Task instructions:
• a. List every kind of tree that the account of walking through Hungary below names.
• b. Using the account of walking through Hungary below, mark each statement yes or no. Support each with the deciding words from the account, quoted verbatim.
(i) Before this walk, the writer had been to Budapest but had never gone beyond the city.
(ii) The walking in Hungary was spectacular.
(iii) Food and accommodation along the route were scarce.
• c. Answer these questions from the account of walking through Hungary below.
(i) How long was the final stretch that the writer says they enjoyed?
(ii) What were the views like along the forest trails?
(iii) The writer compares Hungarian villages with those of which two countries?

## Start Excerpt to read

Stage 14 - The E4 from Koszeg to Budapest

By the time I got to Kozeg I was obsessed with getting home and could only think about finishing the walk.  My pre-occupation with the end of trip inevitably meant that I rushed at things through Hungary and missed some of the local colour.  Still I enjoyed I enjoyed the last two weeks, had lots of adventures and came away with some wonderful memories.

I knew less about Hungary than any of the countries I had visited. I had been to Budapest a couple of times before, and loved it, but had never left the City boundary and didn't really know what to expect.   More than any stage of the trip the last part of the walk felt like a real journey into the unknown.

The Countrywide Blue Route

What I found was a revelation.  The walking, to be honest, was nice rather than spectacular and the predominant impression left is one of long forest trails with huge deciduous trees - oak, ash and beech - and closed rather than open views.   The villages also lacked the ancient stone splendour of their cousins in Spain and France.   What I did find, however, was a country that was really easy to walk in.  The route was clear and a pleasure to follow, food and accommodation was generally plentiful, good and excellent value, and above all the people were friendly and helpful.  I had been "rescued" many times along the E4 but in Hungary the rescues came thick and fast and have left me with a particularly fond memory of all things Hungarian.

## End Excerpt to read
## Start Excerpted data

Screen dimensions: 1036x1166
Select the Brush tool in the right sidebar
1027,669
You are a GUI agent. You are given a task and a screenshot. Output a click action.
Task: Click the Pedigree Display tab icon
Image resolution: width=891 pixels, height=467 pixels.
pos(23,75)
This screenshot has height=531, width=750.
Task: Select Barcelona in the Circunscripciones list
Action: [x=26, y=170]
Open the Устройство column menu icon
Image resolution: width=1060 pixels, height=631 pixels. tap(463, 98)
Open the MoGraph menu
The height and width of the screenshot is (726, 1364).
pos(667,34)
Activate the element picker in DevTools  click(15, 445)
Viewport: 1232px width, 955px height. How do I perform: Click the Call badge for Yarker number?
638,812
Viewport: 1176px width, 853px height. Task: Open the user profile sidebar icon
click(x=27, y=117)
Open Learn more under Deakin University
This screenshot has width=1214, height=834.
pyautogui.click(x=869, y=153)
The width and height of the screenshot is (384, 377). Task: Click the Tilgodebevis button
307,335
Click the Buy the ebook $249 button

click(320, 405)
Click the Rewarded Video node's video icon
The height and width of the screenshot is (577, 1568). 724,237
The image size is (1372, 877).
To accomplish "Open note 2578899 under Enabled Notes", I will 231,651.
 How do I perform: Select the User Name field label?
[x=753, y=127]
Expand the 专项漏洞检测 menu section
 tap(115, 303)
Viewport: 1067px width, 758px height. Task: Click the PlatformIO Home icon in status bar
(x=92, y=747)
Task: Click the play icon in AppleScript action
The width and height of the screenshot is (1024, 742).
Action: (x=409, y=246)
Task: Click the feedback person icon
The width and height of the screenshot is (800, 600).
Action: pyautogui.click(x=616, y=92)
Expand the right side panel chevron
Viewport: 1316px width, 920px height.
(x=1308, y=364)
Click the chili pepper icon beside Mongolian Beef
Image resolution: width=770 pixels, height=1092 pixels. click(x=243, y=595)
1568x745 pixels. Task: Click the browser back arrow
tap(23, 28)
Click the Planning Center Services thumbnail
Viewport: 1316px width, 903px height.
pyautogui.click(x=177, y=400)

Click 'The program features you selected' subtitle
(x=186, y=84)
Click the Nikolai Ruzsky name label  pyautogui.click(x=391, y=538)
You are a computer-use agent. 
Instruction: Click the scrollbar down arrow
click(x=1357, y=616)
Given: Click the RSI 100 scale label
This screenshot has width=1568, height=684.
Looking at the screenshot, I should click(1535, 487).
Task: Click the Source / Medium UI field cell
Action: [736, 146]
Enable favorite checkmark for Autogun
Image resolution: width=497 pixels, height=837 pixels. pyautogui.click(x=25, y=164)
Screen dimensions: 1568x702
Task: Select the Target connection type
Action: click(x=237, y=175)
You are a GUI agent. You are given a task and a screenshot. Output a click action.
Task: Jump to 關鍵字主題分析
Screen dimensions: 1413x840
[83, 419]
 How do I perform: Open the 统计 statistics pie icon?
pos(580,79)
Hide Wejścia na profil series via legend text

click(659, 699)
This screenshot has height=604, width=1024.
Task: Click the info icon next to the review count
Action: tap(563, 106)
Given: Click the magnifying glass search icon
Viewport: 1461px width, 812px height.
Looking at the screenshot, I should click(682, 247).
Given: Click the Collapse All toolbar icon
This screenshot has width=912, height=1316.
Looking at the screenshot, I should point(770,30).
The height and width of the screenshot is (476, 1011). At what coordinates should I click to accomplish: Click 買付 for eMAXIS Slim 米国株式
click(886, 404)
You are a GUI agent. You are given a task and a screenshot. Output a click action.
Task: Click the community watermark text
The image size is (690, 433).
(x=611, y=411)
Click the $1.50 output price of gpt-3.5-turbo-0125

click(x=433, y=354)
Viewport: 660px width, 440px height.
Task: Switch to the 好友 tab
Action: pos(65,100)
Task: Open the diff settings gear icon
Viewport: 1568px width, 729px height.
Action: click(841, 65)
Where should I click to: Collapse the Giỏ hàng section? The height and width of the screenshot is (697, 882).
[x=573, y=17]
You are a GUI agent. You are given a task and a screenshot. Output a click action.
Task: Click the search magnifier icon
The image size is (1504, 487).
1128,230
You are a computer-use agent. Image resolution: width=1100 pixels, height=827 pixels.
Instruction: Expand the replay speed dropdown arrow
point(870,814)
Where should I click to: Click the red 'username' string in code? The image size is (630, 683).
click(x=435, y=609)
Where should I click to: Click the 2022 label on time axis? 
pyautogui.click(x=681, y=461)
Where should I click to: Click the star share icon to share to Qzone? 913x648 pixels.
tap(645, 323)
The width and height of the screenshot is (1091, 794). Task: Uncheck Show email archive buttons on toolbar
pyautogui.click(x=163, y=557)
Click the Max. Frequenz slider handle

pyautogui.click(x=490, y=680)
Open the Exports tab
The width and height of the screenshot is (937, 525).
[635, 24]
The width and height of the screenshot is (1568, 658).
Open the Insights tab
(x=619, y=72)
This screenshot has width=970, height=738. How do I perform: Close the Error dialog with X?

## End Excerpted data

Results in order:
• a. Oak, ash, beech

• b.
(i) Yes: "I had been to Budapest a couple of times before, and loved it, but had never left the City boundary"
(ii) No: "The walking, to be honest, was nice rather than spectacular"
(iii) No: "food and accommodation was generally plentiful, good and excellent value"

• c.
(i) Two weeks
(ii) Closed rather than open
(iii) Spain and France